Excerpt:
** BEGIN **

My favourite fiction reads of 2016 were probably as varied as they've been been.  While once I was a tried and true mystery-or-bust sort of gal, my favourites this year only include 2 mysteries, both historical.  2 were popular fiction, something I almost never read; 1 an almost forgotten classic re-released, 1 Urban Fantasy and 1 collection of comics from my personal comic hero, Berkeley Breathed.

 

I had a lot fewer 5 star, books-I-want-to-hug in fiction but I had a lot more 4.5 star fiction reads this year.  It's been a great year for me reading-wise: while admittedly generous with my ratings, I rarely rate much 4.5 or 5 stars; I usually top out at 4 (something I'd re-read but not gush about).

** END **

Data excerpts:
** BEGIN **

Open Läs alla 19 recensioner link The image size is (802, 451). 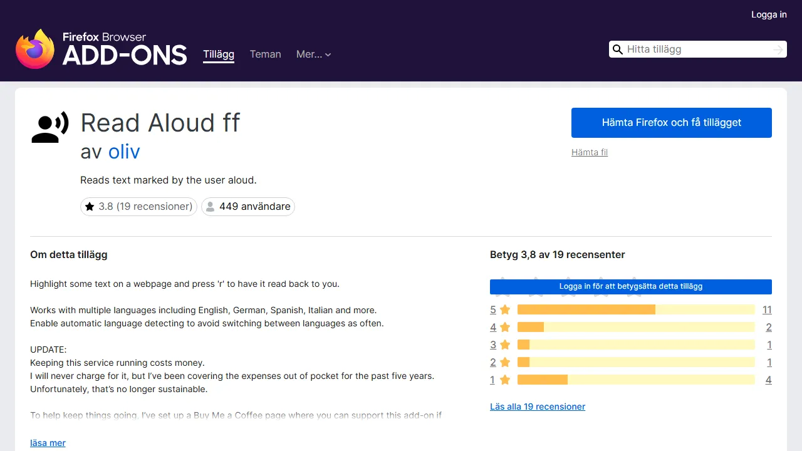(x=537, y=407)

** END **
** BEGIN **

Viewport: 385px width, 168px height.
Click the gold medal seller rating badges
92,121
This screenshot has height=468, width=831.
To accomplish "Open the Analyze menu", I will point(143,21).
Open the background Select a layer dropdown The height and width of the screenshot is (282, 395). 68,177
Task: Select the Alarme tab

** END **

Job:
List each kind of book among the favorite 2016 fiction reads described in the excerpt, with the number given for each. The entries have no connection to the excerpt.

The reply:
- Mysteries, both historical: 2
- Popular fiction: 2
- Almost forgotten classic, re-released: 1
- Urban Fantasy: 1
- Collection of comics from Berkeley Breathed: 1